— What this task involves —
Start at the line in the entries below that contains "Task: Click the TO-220-3L", stop at the line that contains "Task: Click the Food and Housing row label", and output exactly the lines in that span, both ends included.

— Recorded data —
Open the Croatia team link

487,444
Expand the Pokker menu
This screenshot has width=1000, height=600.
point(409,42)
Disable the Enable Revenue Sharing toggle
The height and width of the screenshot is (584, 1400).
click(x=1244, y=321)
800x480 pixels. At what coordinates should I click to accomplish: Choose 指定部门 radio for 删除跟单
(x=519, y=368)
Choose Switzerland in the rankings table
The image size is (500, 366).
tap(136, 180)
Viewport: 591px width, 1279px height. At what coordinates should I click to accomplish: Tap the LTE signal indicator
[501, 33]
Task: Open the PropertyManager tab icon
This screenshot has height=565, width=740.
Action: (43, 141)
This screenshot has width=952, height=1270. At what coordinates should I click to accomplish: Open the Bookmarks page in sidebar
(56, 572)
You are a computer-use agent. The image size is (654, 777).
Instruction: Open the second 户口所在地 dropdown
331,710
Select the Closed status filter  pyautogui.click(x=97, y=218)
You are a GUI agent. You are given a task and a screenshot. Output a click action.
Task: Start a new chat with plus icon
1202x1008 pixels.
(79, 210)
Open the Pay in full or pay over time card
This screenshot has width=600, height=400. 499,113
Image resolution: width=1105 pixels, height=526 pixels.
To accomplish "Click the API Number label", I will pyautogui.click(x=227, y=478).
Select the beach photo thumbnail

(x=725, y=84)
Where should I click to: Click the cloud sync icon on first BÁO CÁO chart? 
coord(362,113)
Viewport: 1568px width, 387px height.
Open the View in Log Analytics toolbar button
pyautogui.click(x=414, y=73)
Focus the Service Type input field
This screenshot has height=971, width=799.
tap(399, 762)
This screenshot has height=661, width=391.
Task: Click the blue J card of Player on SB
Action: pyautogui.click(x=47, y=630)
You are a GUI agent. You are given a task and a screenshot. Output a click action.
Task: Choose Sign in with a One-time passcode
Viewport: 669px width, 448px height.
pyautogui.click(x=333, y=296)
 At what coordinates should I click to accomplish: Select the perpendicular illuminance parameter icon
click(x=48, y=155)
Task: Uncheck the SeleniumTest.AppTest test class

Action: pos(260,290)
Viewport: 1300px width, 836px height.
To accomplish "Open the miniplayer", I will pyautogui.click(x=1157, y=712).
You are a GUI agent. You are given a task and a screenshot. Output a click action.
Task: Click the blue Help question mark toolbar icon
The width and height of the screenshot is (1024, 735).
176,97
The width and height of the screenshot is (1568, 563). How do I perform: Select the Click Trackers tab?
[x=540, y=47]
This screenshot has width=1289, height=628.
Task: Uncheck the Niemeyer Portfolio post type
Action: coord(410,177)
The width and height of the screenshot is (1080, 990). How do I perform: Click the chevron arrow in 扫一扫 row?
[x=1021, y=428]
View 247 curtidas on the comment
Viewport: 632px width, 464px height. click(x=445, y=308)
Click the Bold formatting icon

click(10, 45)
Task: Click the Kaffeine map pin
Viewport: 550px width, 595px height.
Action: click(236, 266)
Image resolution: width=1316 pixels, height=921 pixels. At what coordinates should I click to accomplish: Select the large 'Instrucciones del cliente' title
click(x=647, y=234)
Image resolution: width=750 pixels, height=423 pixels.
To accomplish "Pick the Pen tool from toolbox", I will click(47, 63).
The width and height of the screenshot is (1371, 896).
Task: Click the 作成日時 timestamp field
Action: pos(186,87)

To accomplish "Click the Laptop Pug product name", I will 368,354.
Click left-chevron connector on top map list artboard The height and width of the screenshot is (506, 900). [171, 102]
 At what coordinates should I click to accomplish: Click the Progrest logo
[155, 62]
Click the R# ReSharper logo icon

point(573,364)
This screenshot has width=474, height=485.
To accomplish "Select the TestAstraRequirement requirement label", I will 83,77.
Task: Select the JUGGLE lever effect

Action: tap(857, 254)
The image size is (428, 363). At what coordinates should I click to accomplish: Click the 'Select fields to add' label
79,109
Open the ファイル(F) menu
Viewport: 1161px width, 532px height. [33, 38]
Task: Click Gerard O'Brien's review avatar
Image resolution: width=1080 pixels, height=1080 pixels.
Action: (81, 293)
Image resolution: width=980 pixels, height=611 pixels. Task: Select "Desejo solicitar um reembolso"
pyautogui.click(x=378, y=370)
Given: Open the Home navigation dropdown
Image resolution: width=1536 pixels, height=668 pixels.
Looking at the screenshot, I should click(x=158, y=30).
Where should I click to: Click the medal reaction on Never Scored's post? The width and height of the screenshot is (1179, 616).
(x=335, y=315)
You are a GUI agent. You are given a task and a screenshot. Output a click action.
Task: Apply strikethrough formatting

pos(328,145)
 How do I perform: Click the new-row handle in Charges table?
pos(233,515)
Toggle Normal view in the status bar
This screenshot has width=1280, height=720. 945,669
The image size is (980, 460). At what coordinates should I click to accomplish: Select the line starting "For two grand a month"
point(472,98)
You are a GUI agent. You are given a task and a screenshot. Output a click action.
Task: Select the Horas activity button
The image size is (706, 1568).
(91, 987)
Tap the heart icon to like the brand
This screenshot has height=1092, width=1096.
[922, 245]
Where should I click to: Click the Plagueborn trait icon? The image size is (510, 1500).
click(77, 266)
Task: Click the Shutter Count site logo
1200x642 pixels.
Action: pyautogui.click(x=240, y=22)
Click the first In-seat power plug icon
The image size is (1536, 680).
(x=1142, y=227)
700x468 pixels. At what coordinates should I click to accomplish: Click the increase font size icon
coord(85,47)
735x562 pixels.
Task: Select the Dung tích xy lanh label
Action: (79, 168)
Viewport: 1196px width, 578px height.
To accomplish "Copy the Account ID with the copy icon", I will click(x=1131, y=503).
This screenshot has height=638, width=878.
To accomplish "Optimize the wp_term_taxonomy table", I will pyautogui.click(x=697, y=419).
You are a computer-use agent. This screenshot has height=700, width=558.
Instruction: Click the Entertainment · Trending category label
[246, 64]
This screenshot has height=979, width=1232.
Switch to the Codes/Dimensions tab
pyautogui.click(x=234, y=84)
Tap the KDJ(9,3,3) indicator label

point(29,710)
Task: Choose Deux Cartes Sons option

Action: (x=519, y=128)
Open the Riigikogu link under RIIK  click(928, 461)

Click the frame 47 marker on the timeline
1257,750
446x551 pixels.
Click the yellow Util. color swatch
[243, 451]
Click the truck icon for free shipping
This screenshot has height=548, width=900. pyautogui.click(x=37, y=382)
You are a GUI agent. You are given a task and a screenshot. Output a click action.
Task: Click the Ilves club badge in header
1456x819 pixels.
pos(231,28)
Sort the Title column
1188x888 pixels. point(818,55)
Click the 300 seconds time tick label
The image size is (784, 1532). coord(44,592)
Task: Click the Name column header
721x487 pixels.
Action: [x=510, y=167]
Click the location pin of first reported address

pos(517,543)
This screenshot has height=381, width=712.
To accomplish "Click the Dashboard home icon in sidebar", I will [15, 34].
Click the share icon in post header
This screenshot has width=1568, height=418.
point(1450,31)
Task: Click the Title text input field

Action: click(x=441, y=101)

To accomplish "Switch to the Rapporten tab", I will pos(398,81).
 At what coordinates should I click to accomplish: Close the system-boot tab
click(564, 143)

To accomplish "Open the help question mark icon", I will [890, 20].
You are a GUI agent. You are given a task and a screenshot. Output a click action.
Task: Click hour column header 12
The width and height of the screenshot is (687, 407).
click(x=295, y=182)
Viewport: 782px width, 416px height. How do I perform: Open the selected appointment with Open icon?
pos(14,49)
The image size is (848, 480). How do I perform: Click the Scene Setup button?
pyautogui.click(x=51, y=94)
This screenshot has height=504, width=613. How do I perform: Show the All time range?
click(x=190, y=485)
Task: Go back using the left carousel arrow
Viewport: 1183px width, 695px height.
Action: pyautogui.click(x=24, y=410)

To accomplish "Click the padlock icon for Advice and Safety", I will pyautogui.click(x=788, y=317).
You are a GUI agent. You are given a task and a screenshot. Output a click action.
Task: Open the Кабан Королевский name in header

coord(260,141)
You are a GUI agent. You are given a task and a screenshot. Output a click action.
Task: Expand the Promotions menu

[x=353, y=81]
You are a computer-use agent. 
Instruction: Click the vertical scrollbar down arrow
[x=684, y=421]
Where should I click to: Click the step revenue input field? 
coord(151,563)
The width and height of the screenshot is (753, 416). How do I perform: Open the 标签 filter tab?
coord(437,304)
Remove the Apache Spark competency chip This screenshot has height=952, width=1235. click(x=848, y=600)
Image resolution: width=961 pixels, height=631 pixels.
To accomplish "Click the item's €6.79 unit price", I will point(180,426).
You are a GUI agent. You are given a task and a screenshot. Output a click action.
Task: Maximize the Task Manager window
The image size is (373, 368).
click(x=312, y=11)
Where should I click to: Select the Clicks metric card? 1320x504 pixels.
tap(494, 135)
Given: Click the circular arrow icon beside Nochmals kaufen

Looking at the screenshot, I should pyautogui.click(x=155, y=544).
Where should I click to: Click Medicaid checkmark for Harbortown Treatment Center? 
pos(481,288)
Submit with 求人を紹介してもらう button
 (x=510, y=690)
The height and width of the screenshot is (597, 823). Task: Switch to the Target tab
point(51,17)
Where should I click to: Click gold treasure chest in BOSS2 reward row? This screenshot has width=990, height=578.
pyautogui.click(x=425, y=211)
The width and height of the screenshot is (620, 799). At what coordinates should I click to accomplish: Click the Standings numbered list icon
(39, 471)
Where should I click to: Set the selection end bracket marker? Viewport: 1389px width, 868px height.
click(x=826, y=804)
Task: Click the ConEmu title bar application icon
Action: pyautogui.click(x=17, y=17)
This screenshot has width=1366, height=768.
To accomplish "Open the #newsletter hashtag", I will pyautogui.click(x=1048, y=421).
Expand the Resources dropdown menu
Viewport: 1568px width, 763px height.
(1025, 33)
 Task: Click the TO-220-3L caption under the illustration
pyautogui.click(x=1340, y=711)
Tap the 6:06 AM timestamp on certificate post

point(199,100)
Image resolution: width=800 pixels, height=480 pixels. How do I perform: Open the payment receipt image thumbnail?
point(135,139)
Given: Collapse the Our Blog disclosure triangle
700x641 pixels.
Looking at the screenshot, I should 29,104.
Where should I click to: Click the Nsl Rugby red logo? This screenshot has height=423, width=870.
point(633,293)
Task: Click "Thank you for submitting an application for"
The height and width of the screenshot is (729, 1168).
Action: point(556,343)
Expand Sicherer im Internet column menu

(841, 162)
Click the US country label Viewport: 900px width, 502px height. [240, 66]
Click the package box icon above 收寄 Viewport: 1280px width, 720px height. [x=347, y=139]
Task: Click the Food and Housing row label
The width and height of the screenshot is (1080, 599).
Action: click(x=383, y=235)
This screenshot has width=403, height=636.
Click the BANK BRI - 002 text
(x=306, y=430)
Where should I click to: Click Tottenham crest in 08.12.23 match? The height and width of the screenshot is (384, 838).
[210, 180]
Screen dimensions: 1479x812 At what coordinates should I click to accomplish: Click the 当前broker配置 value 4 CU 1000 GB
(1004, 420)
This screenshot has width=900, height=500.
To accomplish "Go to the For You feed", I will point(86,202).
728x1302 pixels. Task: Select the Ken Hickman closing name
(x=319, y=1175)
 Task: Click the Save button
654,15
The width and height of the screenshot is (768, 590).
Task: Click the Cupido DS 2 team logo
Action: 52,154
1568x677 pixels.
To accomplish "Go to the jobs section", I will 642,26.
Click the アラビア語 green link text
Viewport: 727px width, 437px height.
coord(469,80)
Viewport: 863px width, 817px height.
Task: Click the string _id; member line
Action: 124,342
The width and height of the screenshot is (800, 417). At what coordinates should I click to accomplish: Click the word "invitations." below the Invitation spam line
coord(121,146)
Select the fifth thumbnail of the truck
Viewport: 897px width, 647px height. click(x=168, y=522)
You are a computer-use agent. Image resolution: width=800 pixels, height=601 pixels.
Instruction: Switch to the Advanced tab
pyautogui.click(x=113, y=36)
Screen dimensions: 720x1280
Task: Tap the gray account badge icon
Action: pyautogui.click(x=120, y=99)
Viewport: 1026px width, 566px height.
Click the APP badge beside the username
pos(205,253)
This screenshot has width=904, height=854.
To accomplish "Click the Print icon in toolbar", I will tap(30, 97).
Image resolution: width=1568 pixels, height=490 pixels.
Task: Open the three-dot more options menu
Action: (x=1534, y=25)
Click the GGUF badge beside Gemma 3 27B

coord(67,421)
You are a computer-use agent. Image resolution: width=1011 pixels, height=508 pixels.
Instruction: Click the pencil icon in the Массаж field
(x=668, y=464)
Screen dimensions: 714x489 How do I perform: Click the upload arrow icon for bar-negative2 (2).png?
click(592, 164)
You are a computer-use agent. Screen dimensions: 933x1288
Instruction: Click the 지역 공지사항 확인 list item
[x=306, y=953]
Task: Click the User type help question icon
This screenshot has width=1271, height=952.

— Result —
 Task: Click the TO-220-3L caption under the illustration
pyautogui.click(x=1340, y=711)
Tap the 6:06 AM timestamp on certificate post

point(199,100)
Image resolution: width=800 pixels, height=480 pixels. How do I perform: Open the payment receipt image thumbnail?
point(135,139)
Given: Collapse the Our Blog disclosure triangle
700x641 pixels.
Looking at the screenshot, I should 29,104.
Where should I click to: Click the Nsl Rugby red logo? This screenshot has height=423, width=870.
point(633,293)
Task: Click "Thank you for submitting an application for"
The height and width of the screenshot is (729, 1168).
Action: point(556,343)
Expand Sicherer im Internet column menu

(841, 162)
Click the US country label Viewport: 900px width, 502px height. [240, 66]
Click the package box icon above 收寄 Viewport: 1280px width, 720px height. [x=347, y=139]
Task: Click the Food and Housing row label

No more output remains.